Ser consciente de los horrores de la sociedad capitalista y comprender su imbricación con la dinámica de los Estados es el primer paso necesario para emprender la construcción de un mundo sin explotación. A partir de ahí, los que defienden la revolución social plantean estrategias que se diferencian en el papel que atribuyen a partidos y sindicatos y en el recurso o no a la violencia para lograr los fines propuestos. En esta variedad de alternativas, Lev Tolstói, con su cristianismo evangélico y su antiestatismo no violento, tiene un lugar especial. En la estela de autores como William Godwin o Henry David Thoreau y preludiando el impulso posterior de Mohandas Gandhi, él aboga por la no colaboración con el monstruo como posible vía para vencerlo y nos deja claro en este libro cuáles fueron las experiencias que lo motivaron y con qué argumentos buscó respuestas al problema.

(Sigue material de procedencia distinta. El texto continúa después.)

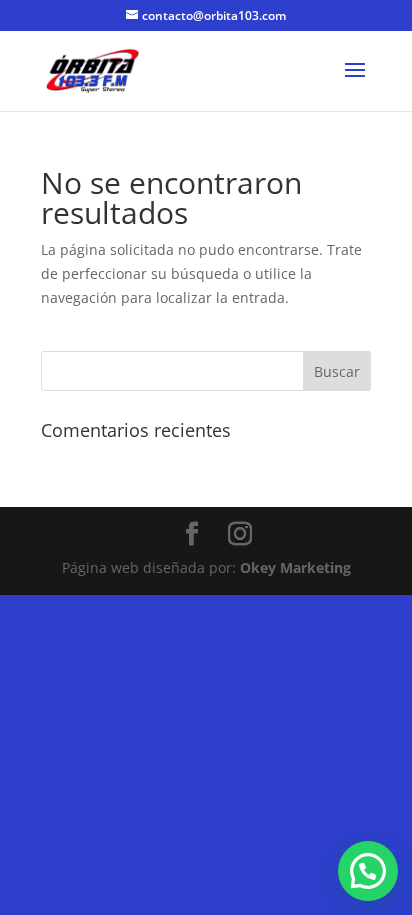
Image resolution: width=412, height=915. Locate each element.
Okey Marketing (295, 567)
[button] (368, 871)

Puede parecernos que el recurso a una acción exclusivamente individual que se plantea en La esclavitud de nuestro tiempo deja de lado luchas colectivas, a través de sindicatos o movimientos sociales, que resultan sin duda imprescindibles para superar el capitalismo. Sin embargo, el énfasis que se pone en la toma de conciencia, la revolución de los hábitos de vida y la desobediencia al Estado reivindica lúcidamente la necesidad de combatir el sistema también a la escala personal, misión cuya importancia no suele reconocerse.